▶ _Task_: Gather each line of the records where "icon" appears.

▶ _Material to process_:
━━━━━━

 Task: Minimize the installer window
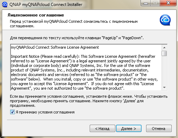tap(146, 3)
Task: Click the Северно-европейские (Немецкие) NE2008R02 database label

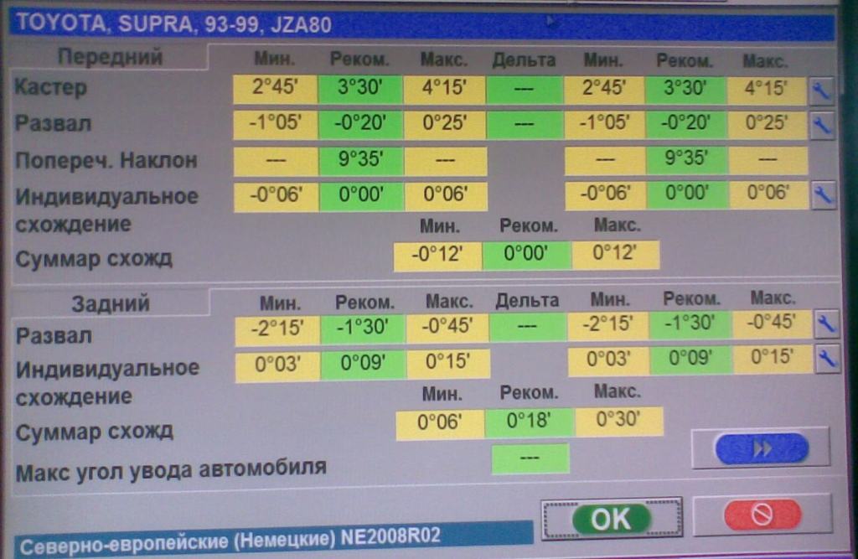Action: coord(272,536)
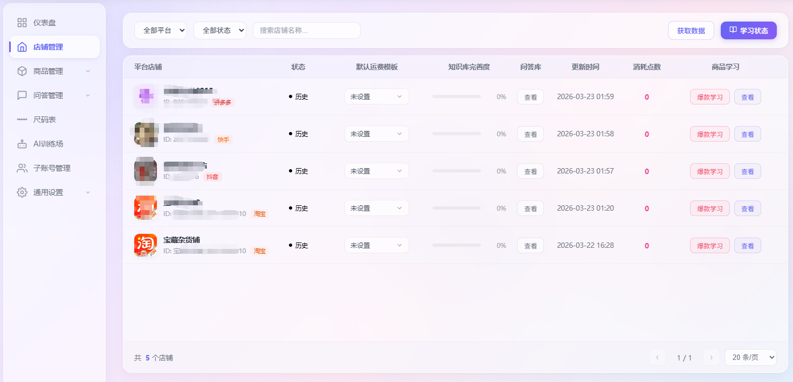Open the 全部平台 platform filter dropdown
This screenshot has width=793, height=382.
coord(161,31)
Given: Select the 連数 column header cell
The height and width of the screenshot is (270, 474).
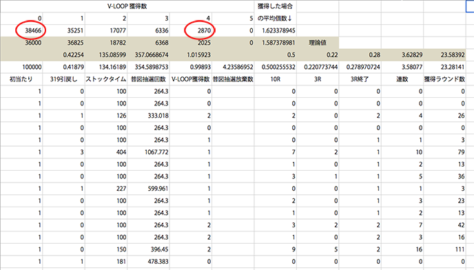Looking at the screenshot, I should [402, 79].
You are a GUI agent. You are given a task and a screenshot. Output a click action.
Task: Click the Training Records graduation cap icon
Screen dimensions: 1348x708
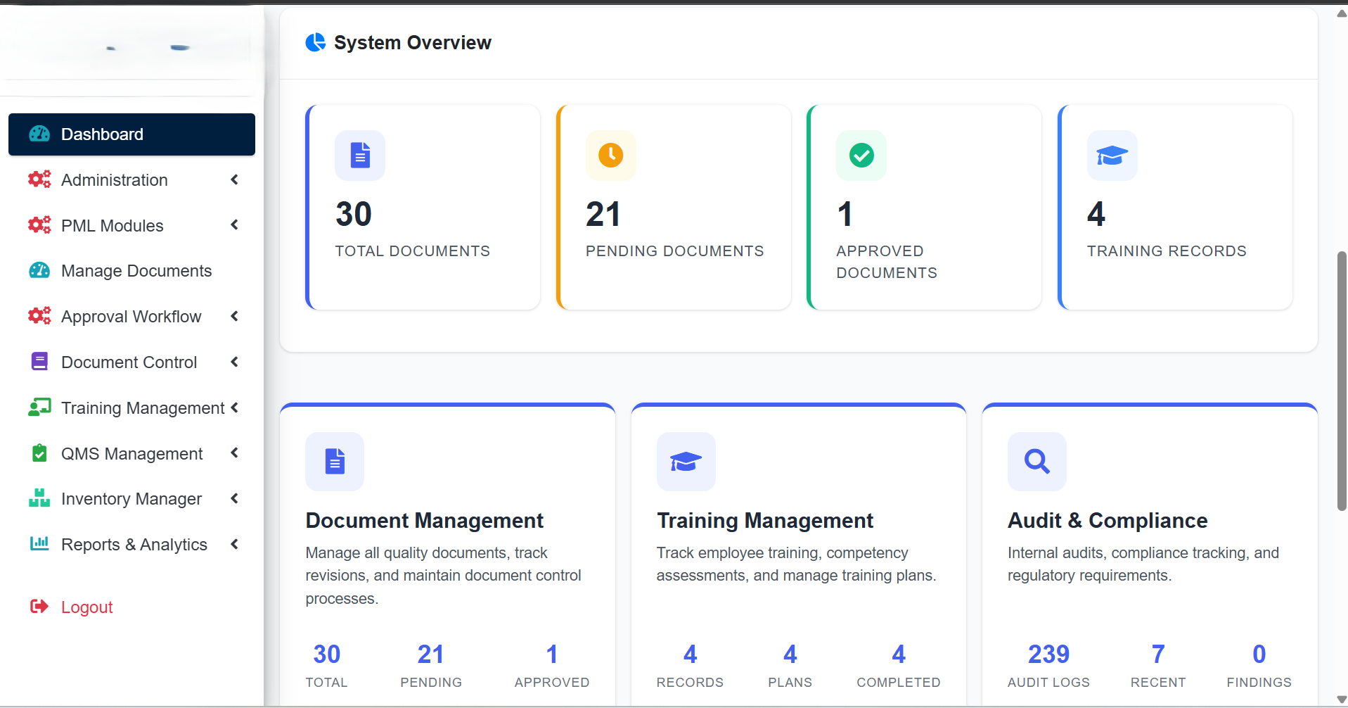(x=1112, y=156)
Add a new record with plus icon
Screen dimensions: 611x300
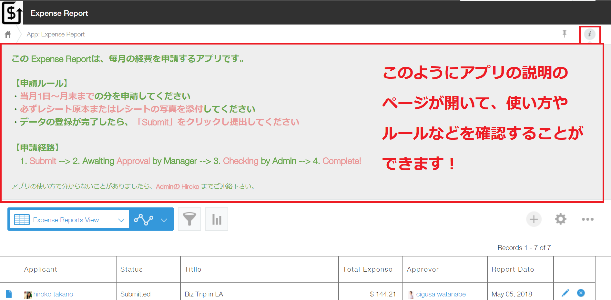(x=534, y=219)

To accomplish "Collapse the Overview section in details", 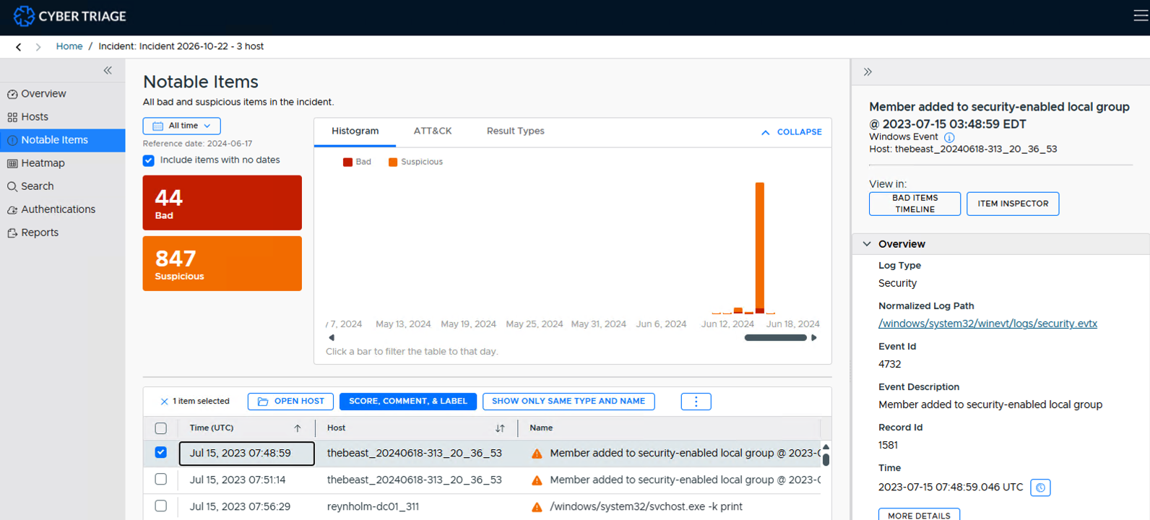I will tap(867, 244).
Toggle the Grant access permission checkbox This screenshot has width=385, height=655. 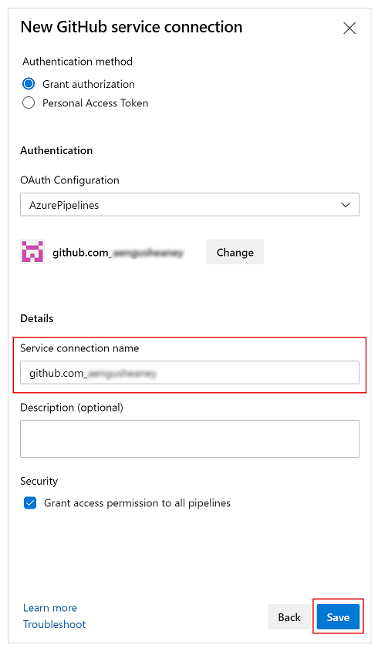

━━━━━━

▶ _Answer for the task_:
Task: Click the Training Records graduation cap icon
Add a new record with plus icon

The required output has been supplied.